Quando um cineasta disponibiliza um filme histórico sobre determinado episódio do passado humano eles geralmente avisam aos espectadores que se trata de uma visão, de uma interpretação sobre o que ocorreu em determinado local e época. Alguns não avisam é verdade. Contudo, o cinema, a literatura, a militância política tem outros compromissos que não a exatidão, a correção e a plausibilidade histórica. Não estou dizendo que eles são mentirosos e fantasiosos.

Essa questão é difícil. Mas, resta a dúvida. Quem são os profissionais especializados e formados academicamente e cientificamente para interpretarem, descreverem e explicarem o passado humano? A resposta é: os historiadores.

Isso significa que a explicação dos historiadores é melhor que aquela ofertada por outros profissionais. Conforme, já explicado não se trata de melhor. O cineasta e o historiador possuem objetivos diferentes. Ligam-se a compromissos diferentes. Assim, como os médicos não são os únicos a lidarem com as doenças. Curandeiros, milagreiros, alguns sacerdotes, entre outros, também lidam com o adoecimento.

Atualmente, todos sabem que a verdade completa, absoluta, irretocável sobre o que aconteceu no passado é tarefa inalcançável para todos os seres humanos. As Ciências Humanas não são exatas, mas também não são aleatórias e arbitrárias e caprichosas.

A explicação do cineasta e do literato podem estar romanceadas, esteticamente muito aperfeiçoadas, enquanto historiadores podem produzir textos que são mais descritivos, analíticos e interpretativos.

Enfim, realmente o passado humano não pertence exclusivamente aos historiadores. O história-vivência, ou passado humano, pertence a todos, as gerações do presente e do futuro. Portanto, ninguém pode monopolizar o direito de ser o único intérprete do passado.

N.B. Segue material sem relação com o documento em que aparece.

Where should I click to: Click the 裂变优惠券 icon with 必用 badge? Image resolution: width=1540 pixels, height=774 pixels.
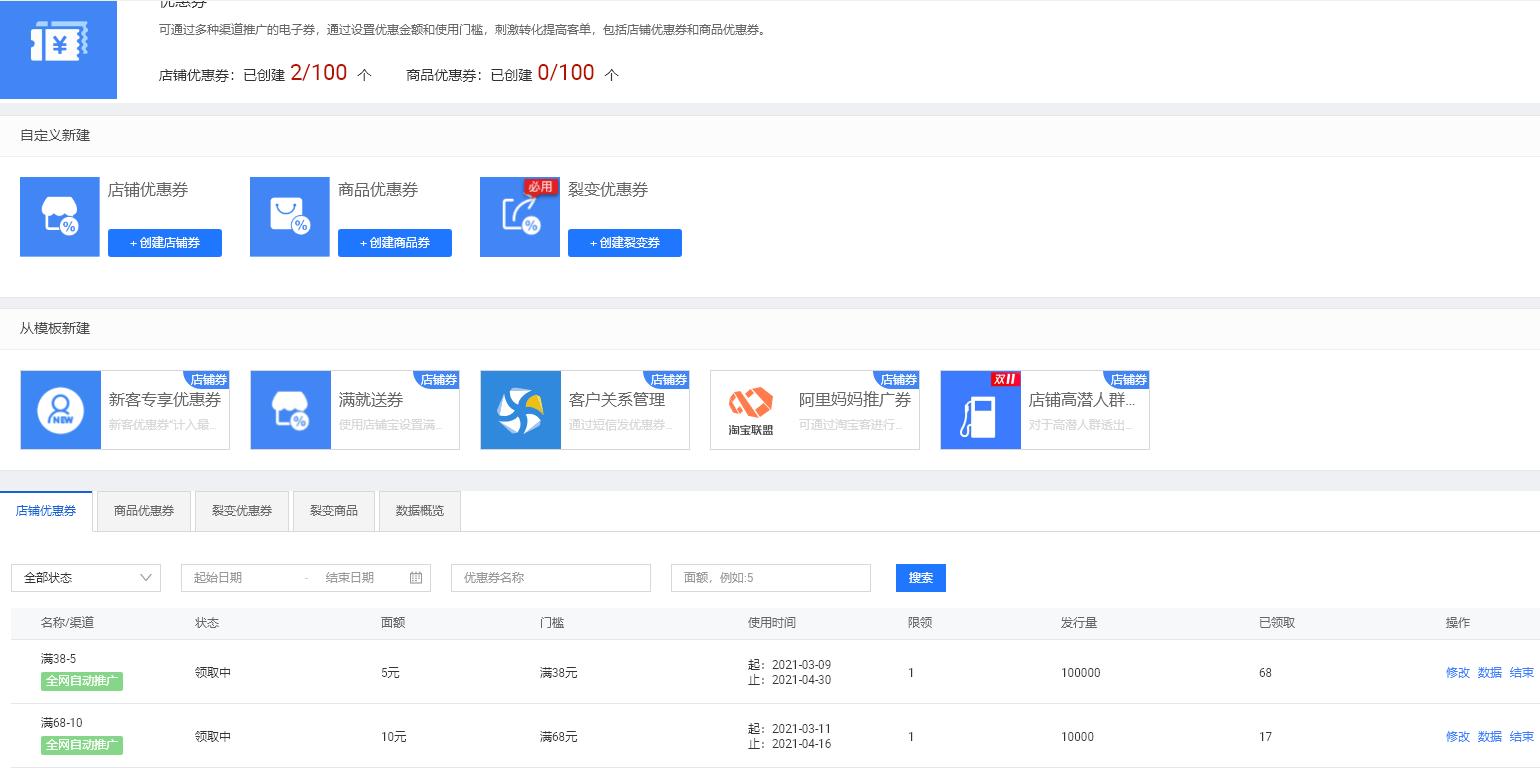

Essa é uma questão bem assinalada e destacada na atualidade. Contudo, a partir desta constatação também acreditar ou pregar que todas as interpretações sobre o passado possuem o mesmo status é uma afirmativa incorreta, perigosa e que inclusive pode ocultar interesses políticos escusos, pessoas interessadas em desvirtuar a compreensão do passado para servir a seus propósitos.

Num mundo atual onde os negacionismos históricos são uma triste realidade é preciso esclarecer todas essas questões. Algumas explicações dos historiadores, da história-ciência, desagradam setores poderosos e estes quando contrariados disparam críticas e ataques a academia e aos historiadores.

Contudo, a explicação disponibilizada pelos historiadores é pautada pela plausibilidade, pela observância de diversos critérios científicos, pelo cruzamento de diversas fontes, pela comparativismo das interpretações, pela circunspecção.

Isso dito, significa que até a produção dos historiadores, seus textos e sua ciência, também se tornam patrimônio de toda a humanidade, como aliás, ocorre com as demais ciências. O conhecimento humano é um Patrimônio da Humanidade e a produção dos historiadores também pode ser aí incluída.

Portanto, tanto a história-vivência quanto a história-ciência pertencem a todos. Mas isso significa que os historiadores, assim com a sociedade, precisam se conscientizar, cada vez mais, da importância, da diversidade de intérpretes do passado humano e suas características.

E se o ser humano é controverso, emocional, racional, ambíguo o que nos autoriza a pensar que sua história não teria também essas características. Doce ilusão.

A história é todos, com suas glórias e mazelas, seus momentos de júbilo e de tristeza. Um patrimônio universal.